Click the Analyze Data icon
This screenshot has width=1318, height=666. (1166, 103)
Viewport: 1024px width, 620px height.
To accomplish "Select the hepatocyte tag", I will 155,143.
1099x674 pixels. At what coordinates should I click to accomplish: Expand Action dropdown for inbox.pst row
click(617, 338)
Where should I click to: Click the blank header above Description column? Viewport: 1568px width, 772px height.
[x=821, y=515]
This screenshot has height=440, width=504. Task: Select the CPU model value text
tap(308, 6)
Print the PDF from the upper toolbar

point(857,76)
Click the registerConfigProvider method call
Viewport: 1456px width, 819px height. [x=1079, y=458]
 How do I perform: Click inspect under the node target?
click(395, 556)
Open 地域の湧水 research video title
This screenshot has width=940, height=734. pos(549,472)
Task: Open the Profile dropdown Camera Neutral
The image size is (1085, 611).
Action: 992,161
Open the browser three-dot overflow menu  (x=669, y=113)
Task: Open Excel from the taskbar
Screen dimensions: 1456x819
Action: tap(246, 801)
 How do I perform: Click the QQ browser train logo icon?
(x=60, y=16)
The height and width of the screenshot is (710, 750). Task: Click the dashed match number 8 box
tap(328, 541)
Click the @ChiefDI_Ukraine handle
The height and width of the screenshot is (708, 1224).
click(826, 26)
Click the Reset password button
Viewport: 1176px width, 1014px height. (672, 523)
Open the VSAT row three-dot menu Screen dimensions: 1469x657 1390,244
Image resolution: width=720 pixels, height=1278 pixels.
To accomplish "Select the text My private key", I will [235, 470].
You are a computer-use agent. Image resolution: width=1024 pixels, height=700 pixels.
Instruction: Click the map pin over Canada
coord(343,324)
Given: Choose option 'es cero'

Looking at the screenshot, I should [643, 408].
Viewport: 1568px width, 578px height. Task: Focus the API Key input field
***
How many lines of the entries contain the string "three"? Answer with a number and no other words.

Response => 2